BIOGRAFIA PAOLO BONFANTI
Genovese, classe 1960, ha iniziato a suonare la chitarra nel 1975 con alle spalle studi di teoria musicale, armonia e pianoforte. Nei primi anni ’80 si è perfezionato con Armando Corsi e Beppe Gambetta. Nell’estate 1986 ha seguito un corso al Berklee College of Music di Boston. È laureato al D.A.M.S. di Bologna con una tesi sul Blues. Dal 1985 al 1990 è stato il front man di uno dei gruppi più importanti della scena rock-blues italiana, Big Fat Mama, con cui ha inciso tre LPs (l’ultimo un doppio dal vivo), ha suonato nei principali clubs della penisola e nelle più importanti manifestazioni musicali. Con alcune leggende del British Blues, come il saxofonista Dick Heckstall-Smith (Colosseum, Alexis Korner, John Mayall), il batterista Mickey Waller (Jeff Beck, Ron Wood, Rod Stewart) ed il bassista Bob Brunning (Savoy Brown) ha formato il gruppo Downtown con il quale si è esibito in Italia ed all’estero.
Ha suonato con Fabio Treves e la sua band, con Red Wine (uno dei più importanti gruppi bluegrass europei, con i quali ha collaborato anche in disco ed ha effettuato un tour negli U.S.A. nel 2002), con Beppe Gambetta (tournée europea nell’estate 1992 con Gene Parsons, ex Byrds). A ciò si sono affiancate un’intensa attività didattica, alcuni articoli e trascrizioni per riviste specializzate, la pubblicazione per la Bèrben di Ancona di un metodo per chitarra country-rock scritto a quattro mani con Beppe Gambetta e vari lavori di produzione artistica (Fabio Treves, La Rosa Tatuata). Del marzo 1994 è la partecipazione (unico musicista italiano) alla rassegna "South by Southwest" ad Austin, Texas.
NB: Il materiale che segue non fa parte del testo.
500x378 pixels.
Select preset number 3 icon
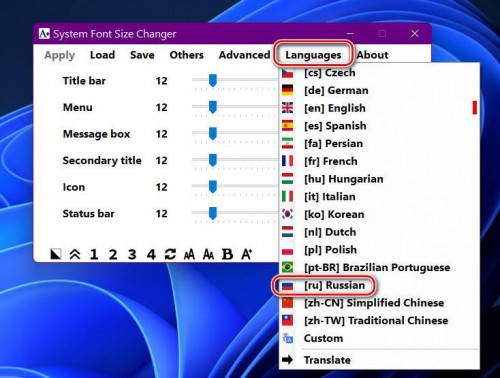tap(132, 254)
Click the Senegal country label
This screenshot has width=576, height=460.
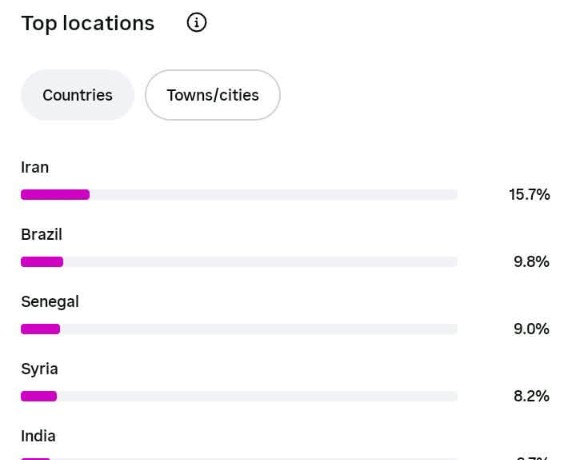[50, 302]
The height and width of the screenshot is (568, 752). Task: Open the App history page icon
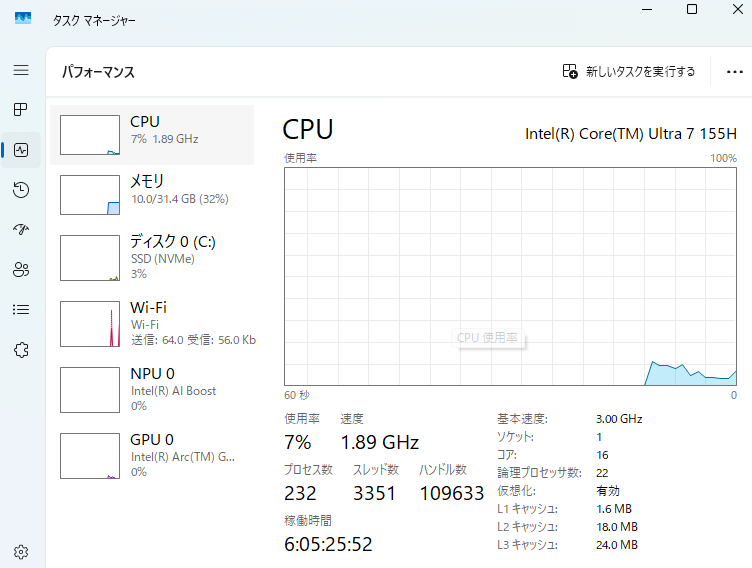point(21,190)
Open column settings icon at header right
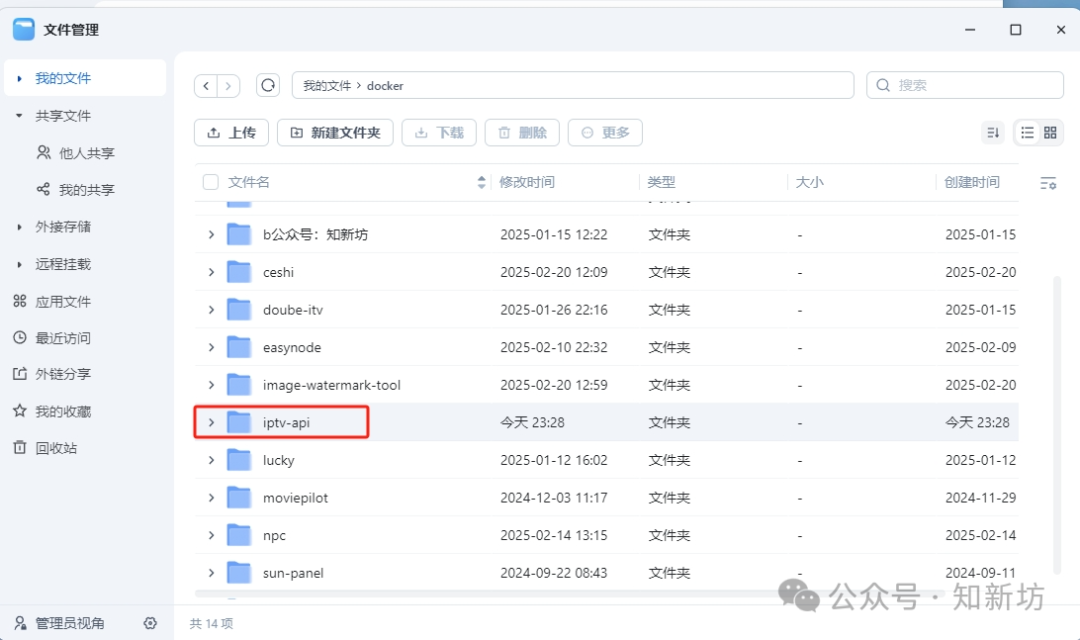 1048,183
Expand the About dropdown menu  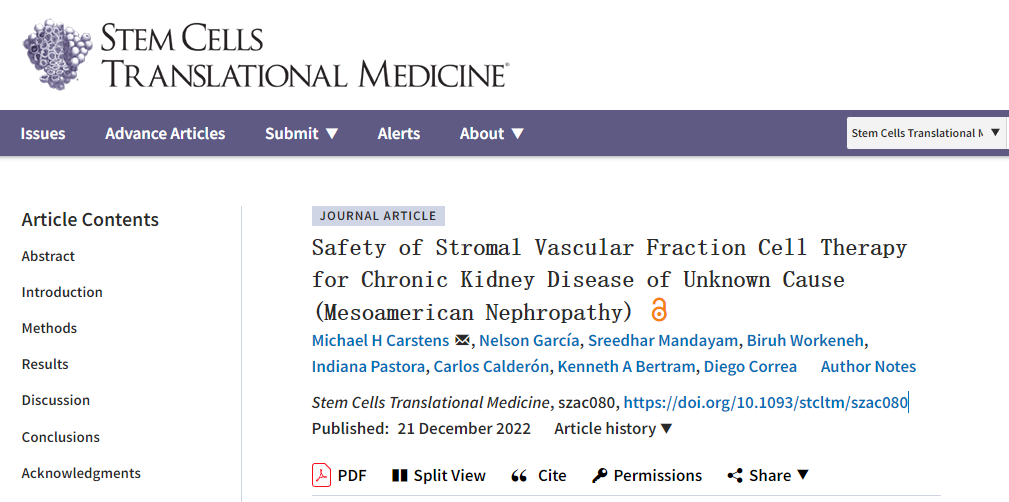tap(491, 133)
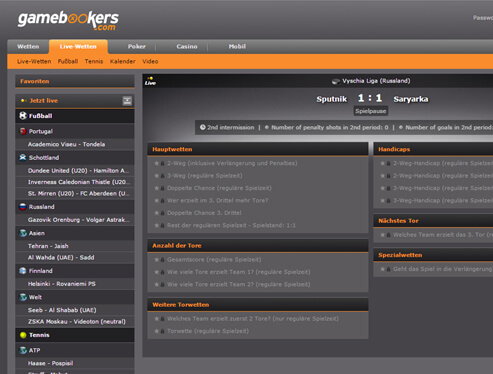Toggle the favorite star beside Gesamtscore bet
Screen dimensions: 493x374
156,260
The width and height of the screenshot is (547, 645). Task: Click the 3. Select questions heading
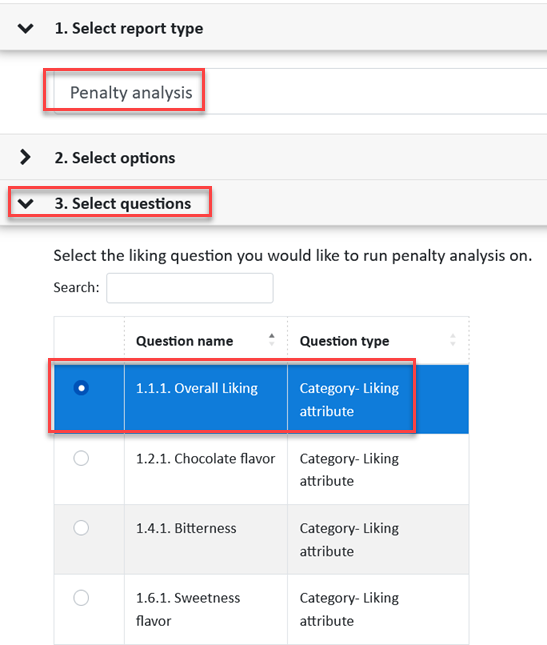click(x=123, y=204)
Dal 1990 si esibisce con una propria band e come solista e dal 1992 ad oggi ha pubblicato 7 cds ("On My Backdoor, Someday" è il primo) e partecipato come ospite in molti altri (Fabio Treves, Red Wine, YoYo Mundi, La Rosa Tatuata, etc.). Nel tour di presentazione del cd GAMBLERS, scritto a quattro mani con il cantautore newyorkese JONO MANSON (marzo 2003), ha partecipato ad alcuni concerti anche JOHN POPPER, mitico armonicista dei BLUES TRAVELER. Dal 2002 la band accompagna regolarmente il grande ROY ROGERS, produttore di JOHN LEE HOOKER nei suoi tour italiani. Dal 2004 è membro della super-band SLOW FEET, insieme con REINHOLD KOHL, fotografo/bassista bolzanino, ed alcuni grandi del rock italiano come FRANZ DI CIOCCIO, LUCIO FABBRI (PFM) e VITTORIO DE SCALZI (New Trolls); il primo cd "Elephant Memory" è del 2007. Nel 2009 pubblica "Canzoni di schiena", album in italiano e genovese che fa seguito a "Io non sono io", Ep del 2004.